Na een trainerswissel hoor je van alles, maar vooral opmerkingen over de conditietraining. Zo werd er bij KV Kortrijk onder Yannis Anastasiou altijd met de bal getraind en wordt er onder Glen De Boeck veel gelopen zonder bal. Hoe train je eigenlijk het best de conditie van voetballers? De visie van Steven Vanharen, Belgische voetbalconditietrainer met internationale ervaring.

Eerst dit: mijn visie ontwikkelde ik in de loop der jaren, mede door mijn ervaringen in binnen en buitenland op het hoogste niveau, in verschillende landen, culturen en professionele structuren en dankzij scholingen en samenwerkingen met onder meer Besnik Hasi, Jan Van Winckel, Toine Van Goolberg en Raymond Verheijen. Ook twee deelnames aan een Champions Leaguecampagne en één Europa Leaguekwalificatie betekenen voor een voetbalconditietrainer een enorme verrijking, mede door de intensiteit en de snelle opeenvolging van die wedstrijden op topniveau.

Waarom de conditie van voetballers het best met de bal wordt getraind.

Een visie is voor mij niet definitief. Het is iets dat je constant bijschaaft en bijstuurt, een continu proces, omdat je zelf ook groeit en je visie zich dus continu verder ontwikkelt. Leergierigheid is een belangrijke factor in het ontwikkelen van een visie. Je moet openstaan voor andere visies en methodes en daar kleine elementen uit meenemen en die integreren in je eigen visie. Zo doe ik het.

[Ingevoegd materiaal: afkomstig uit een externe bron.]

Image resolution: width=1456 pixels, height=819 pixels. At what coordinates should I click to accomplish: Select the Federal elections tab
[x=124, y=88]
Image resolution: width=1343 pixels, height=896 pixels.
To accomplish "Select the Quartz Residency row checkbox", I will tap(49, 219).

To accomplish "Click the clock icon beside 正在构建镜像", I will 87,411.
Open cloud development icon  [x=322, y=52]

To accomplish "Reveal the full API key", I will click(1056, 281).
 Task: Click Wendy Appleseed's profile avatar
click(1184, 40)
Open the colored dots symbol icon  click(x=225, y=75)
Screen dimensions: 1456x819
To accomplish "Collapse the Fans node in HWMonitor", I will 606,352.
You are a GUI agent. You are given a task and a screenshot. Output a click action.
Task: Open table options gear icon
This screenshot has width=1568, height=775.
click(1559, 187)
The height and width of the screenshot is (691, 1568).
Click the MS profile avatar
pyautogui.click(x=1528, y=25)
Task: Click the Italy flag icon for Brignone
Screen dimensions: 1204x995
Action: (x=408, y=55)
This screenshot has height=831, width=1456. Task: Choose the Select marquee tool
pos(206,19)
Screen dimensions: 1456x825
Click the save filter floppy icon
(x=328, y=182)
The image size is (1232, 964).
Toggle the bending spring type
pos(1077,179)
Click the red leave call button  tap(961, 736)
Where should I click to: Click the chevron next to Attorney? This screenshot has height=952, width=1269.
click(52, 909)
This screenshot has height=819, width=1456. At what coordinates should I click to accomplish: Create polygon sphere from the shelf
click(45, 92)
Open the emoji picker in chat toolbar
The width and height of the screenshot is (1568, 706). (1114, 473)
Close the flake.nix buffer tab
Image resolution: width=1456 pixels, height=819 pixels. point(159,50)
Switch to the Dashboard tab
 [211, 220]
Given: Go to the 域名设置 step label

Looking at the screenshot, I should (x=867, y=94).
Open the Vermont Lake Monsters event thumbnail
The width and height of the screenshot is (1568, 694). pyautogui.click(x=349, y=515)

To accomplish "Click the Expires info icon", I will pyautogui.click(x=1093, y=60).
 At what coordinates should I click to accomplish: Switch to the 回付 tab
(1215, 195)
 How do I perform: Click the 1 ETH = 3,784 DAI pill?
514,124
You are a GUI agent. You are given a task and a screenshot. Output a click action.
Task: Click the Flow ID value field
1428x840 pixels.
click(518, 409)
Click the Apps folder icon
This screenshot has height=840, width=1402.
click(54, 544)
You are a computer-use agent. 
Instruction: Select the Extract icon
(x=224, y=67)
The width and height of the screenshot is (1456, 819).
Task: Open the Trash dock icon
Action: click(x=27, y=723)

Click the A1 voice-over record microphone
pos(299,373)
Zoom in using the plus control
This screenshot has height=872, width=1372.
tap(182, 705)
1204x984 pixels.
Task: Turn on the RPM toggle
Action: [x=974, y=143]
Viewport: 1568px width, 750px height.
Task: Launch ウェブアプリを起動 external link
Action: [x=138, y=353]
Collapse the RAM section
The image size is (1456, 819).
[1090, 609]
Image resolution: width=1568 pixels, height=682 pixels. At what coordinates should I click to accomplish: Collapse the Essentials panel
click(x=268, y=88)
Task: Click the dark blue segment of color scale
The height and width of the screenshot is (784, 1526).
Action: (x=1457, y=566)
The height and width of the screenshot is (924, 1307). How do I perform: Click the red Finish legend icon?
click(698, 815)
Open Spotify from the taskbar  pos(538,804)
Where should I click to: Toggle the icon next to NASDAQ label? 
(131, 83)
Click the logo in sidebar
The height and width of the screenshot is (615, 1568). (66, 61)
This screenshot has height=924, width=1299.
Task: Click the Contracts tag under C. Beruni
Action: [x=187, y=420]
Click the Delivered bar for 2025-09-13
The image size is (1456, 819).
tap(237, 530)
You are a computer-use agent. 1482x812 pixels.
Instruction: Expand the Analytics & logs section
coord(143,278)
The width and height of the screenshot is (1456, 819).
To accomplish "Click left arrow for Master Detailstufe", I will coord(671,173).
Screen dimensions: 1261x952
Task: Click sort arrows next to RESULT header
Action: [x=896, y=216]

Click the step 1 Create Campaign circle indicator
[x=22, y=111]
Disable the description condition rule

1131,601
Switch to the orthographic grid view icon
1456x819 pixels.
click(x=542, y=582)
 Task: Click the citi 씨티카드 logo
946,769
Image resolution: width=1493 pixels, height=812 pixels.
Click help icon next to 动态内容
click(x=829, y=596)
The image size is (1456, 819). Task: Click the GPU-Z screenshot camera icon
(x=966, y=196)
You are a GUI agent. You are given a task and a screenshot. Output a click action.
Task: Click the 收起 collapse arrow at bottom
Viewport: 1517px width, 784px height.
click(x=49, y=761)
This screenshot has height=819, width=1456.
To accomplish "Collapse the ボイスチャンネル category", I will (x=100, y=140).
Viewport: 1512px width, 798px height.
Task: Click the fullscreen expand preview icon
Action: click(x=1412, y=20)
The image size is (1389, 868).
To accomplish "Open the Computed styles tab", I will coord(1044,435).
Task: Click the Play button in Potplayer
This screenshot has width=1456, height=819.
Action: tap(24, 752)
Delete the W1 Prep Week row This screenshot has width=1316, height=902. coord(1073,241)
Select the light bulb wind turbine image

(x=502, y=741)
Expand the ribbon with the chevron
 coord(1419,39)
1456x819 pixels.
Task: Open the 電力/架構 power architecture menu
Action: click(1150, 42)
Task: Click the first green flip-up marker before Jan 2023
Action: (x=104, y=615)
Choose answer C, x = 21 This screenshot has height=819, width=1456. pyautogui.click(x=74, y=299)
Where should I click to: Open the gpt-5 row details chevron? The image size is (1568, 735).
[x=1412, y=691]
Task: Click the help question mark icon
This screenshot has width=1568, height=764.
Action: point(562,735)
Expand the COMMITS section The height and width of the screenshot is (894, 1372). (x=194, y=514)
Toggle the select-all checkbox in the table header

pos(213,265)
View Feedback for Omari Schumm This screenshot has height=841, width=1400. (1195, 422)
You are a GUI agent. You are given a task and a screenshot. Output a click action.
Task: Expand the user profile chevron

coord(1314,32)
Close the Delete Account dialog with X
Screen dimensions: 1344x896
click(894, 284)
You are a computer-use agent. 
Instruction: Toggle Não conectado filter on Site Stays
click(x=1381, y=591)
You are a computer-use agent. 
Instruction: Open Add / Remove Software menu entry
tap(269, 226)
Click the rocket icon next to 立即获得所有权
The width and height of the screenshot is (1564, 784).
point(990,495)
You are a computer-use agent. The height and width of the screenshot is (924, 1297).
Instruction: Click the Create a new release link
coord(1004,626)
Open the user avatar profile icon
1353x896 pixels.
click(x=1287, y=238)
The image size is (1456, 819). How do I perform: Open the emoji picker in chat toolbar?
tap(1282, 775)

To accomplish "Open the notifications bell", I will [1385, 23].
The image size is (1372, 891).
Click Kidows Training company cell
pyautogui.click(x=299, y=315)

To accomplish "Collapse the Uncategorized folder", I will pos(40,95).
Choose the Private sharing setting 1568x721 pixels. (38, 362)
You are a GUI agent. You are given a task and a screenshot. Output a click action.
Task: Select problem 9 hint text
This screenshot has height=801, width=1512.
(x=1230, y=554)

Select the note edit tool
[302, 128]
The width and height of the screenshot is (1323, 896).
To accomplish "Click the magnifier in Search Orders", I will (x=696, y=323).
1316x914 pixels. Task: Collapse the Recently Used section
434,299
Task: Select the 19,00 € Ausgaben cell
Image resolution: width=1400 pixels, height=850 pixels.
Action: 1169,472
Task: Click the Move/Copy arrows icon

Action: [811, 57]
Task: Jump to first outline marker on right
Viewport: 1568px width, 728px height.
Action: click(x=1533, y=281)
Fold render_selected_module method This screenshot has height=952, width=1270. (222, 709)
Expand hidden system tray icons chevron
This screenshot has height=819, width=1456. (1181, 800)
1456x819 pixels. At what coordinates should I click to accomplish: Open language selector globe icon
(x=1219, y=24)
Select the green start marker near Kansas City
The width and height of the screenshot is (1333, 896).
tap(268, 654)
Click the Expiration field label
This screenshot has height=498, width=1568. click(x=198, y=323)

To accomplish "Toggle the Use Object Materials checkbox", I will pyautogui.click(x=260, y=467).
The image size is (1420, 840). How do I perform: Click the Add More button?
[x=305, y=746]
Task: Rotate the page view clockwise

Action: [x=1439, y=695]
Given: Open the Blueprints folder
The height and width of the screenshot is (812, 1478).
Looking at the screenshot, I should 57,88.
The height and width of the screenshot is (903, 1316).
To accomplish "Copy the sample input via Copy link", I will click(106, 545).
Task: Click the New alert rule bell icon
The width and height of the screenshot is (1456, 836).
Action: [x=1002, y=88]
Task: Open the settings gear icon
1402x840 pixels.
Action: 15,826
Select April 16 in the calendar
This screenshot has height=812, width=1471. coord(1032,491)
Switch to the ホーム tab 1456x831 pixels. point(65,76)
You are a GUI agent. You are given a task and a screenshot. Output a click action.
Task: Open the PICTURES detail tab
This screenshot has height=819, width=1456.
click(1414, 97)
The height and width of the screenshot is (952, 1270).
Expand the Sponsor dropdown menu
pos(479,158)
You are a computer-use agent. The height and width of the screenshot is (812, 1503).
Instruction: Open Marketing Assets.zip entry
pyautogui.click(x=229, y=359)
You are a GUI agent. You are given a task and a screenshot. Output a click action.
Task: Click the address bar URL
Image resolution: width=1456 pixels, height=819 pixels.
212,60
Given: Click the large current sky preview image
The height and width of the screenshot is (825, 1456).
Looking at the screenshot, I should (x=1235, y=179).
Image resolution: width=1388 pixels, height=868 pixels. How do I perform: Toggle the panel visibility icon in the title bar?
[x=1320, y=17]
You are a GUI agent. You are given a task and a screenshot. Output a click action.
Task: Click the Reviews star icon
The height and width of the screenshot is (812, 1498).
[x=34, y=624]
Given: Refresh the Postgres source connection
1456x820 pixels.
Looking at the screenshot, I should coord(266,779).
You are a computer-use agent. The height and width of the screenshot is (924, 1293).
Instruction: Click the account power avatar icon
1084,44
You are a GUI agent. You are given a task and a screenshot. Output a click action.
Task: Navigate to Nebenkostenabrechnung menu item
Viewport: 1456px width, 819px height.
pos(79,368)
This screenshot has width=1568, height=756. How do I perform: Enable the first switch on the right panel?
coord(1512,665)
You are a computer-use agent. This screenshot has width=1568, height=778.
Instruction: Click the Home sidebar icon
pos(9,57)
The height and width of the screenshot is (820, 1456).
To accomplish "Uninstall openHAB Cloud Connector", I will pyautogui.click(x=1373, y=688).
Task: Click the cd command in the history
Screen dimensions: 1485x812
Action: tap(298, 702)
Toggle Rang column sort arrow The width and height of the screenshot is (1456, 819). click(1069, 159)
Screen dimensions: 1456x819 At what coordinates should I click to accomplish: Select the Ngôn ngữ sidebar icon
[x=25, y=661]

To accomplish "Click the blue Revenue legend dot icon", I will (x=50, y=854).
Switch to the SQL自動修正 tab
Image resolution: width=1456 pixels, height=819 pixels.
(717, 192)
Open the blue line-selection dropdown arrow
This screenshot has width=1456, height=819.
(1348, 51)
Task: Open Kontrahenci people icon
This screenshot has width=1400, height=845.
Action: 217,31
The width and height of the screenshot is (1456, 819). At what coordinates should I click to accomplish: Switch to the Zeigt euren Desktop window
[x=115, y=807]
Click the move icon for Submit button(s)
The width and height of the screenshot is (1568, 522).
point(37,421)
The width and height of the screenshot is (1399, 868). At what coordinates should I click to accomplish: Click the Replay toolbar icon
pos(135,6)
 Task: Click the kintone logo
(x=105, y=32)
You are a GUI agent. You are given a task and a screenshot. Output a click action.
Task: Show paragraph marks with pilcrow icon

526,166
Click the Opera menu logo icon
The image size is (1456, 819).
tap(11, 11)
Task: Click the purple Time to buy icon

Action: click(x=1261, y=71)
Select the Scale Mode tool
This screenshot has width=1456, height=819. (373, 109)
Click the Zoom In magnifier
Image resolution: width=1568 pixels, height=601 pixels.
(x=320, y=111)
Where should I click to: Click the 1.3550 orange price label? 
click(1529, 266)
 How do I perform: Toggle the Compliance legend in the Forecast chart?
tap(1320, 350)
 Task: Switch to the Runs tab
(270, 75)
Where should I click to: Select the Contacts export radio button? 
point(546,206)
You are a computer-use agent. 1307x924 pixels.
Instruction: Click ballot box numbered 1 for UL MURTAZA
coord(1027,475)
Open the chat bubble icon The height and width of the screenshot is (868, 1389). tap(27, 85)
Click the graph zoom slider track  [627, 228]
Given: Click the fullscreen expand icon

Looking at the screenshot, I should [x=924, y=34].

Ik geef clinics in binnen- en buitenland en tijdens mijn introductie zeg ik altijd dat er ‘meerdere wegen naar Rome leiden’. Dat betekent dat er meerdere manieren zijn om succesvol te zijn, maar dat ik enkel wil en kan meegeven dat mijn visie voor mezelf werkt en dat iedereen er één voor zichzelf moet ontwikkelen en niet iets klakkeloos moet kopiëren. Zo zie ik het.

Mijn visie zorgt in elk geval voor fitte spelers die groeien. Daar heeft vooral de hoofdcoach baat bij, vermits fitte spelers ervoor zorgen dat je meestal met je sterkste elftal kan aantreden en dat er concurrentie is binnen je groep. Dat komt steeds de kwaliteit ten goede.

Oefeningen zonder bal gebruik ik zelden of nooit.

Bij de uitvoering van de voetbalfysieke oefeningen wordt bij mij overwegend de bal gebruikt. Alle fysieke elementen zitten geïntegreerd in voetbalspecifieke oefenstof. Deze varieert en is opgedeeld in passvormen, snelheidsvormen met bal, positiespelen, wedstrijdvormen, circuitvormen en afgeleiden daarvan, afhankelijk van het beoogde doel.

Oefeningen zonder bal gebruik ik zelden of nooit. Tenzij bij de herstelsessies, waarin er wel simpele loopvormen gebruikt kunnen worden. Maar dit heeft meer te maken met het mentale herstel van de spelers, ook weer gekoppeld aan de resultaten die er op dat ogenblik zijn. Soms voelt een hoofdcoach ook aan dat het beter is om eens een oefening zonder bal te doen en dan pas je je als conditietrainer natuurlijk aan, want een hoofdcoach heeft op dat vlak doorgaans een speciale binding en voeling met zijn groep.

Vroeger werd voetbal een duursport genoemd, maar dat is het niet.

Voetbal wordt gekenmerkt door het uitvoeren van ‘intensity actions’. Onder deze term verstaan we de verschillende snelheden waaraan een speler tijdens een wedstrijd loopt. Explosieve acties zijn daar een onderdeel van, net als het lopen aan een lager of een hoger tempo. Uiteraard is het de bedoeling om gedurende negentig minuten zoveel mogelijk kwalitatieve ‘high intensity actions’ uit te voeren. Vroeger werd voetbal een duursport genoemd, maar dat is het niet. Het draait er dus om dat je tot het einde van de wedstrijd zoveel mogelijk hoogkwalitatieve ‘high intensity actions’ kan gaan uitvoeren.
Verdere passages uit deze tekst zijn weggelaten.